Document section:
■ ■ ■ ■ ■
And he's wanted to run through a lot of them.

Since the start of the year we've watched Captain America: The First Avenger, Captain America: The Winter Soldier, Captain America: Civil War, Avengers: Age of Ultron, and just this past weekend, Guardians of the Galaxy Vol. 2. And just for good measure, one movie that features Spider-Man but is not part of the MCU, Sam Raimi's original 2002 Spider-Man for Sony. 

Clearly our syllabus has been informed mostly by trying to get to the Spider-Man movies he hasn't seen, though Tom Holland's character has only been in one of those movies. I encouraged him he should watch the first two Captain Americas before getting to Spider-Man in Civil War, and he seems to have been happy enough with that decision. 

So to clarify, these aren't the first MCU movies he's seen other than the two I mentioned earlier. On his own he had seen the original Iron Man and the original Avengers, plus all the Spider-Man movies. As the instructor of this course, so to speak, I told him he could skip the last two Iron Man movies, the first two Thor movies, The Incredible Hulk, and anything else I might be forgetting about now. (I think he did see the original Ant-Man also, and oh yeah, he definitely saw the third Ant-Man and last year's most recent Captain America movie.) 

Anyway, I've encouraged him to go more or less in chronological order, especially after we realized we didn't have the full context for some of the things discussed in Civil War because we hadn't watched Age of Ultron yet. (Well I did, back in 2016.) This means we're about to get to the really good ones: Thor: Ragnarok, Avengers: Infinity War and Avengers: Endgame. These were the films that turned me from an occasional appreciator of the MCU, and a fan of all the Captain America movies, to fully on board with the entire MCU. (Though of course the returns have diminished since then.)
■ ■ ■ ■ ■
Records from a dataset
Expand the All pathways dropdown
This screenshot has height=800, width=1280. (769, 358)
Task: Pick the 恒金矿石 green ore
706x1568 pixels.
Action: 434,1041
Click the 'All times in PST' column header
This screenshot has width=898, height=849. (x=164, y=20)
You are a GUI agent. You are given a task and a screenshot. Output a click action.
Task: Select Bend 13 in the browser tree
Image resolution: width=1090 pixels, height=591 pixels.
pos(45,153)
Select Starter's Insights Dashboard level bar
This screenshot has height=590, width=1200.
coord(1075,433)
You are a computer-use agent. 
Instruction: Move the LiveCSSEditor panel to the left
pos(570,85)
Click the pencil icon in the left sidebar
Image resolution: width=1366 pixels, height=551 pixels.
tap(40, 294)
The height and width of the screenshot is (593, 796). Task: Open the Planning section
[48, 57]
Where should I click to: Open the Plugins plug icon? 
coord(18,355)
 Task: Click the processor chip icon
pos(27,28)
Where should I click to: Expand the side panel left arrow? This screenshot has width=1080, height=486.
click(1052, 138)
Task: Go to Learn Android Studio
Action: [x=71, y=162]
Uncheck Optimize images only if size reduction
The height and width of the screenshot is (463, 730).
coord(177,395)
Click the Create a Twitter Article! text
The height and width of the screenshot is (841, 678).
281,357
■ ■ ■ ■ ■
Continue the account of watching the Marvel films in chronological order, picking up after its last sentence.

Reply to the task:
I'm not here to present you some grand unifying theory of the middle MCU, though I did think it was worth giving you one short impression I gleaned from each of my viewings. I'll stick to the MCU, though, and leave the original Spider-Man out of it. 

Captain America: The First Avenger
Watched: January 23, 2026
New thoughts: This is actually my third viewing of this film, the only of these five films that I'd already rewatched. And it has probably dropped just a little in my estimation with each watch, though I clearly retain the memory of how surprised I was by this back in 2011. It occurred to me, as I was watching, how it might be tough to make this film like this today, given how it's set in the distant past -- distant, at least, by the standards of today's young people. I think it's the only MCU film in which the vast majority of the film cannot be thought of as taking place in "present day." (Most of Captain Marvel takes place in the 1990s, but that movie at least has aliens.) It's a bit like the MCU's Wonder Woman, though of course this came first. I could tell my son was liking it well enough and was being polite in his appreciation, but he also made little comments clarifying that the next Captain America movies were set in modern times. While I think older viewers can appreciate the design details that went into recreating the 1940s -- and I think that was one of the main reasons I liked it so much initially -- a younger viewer is more eager to get to the modern-day team-ups with other superheroes.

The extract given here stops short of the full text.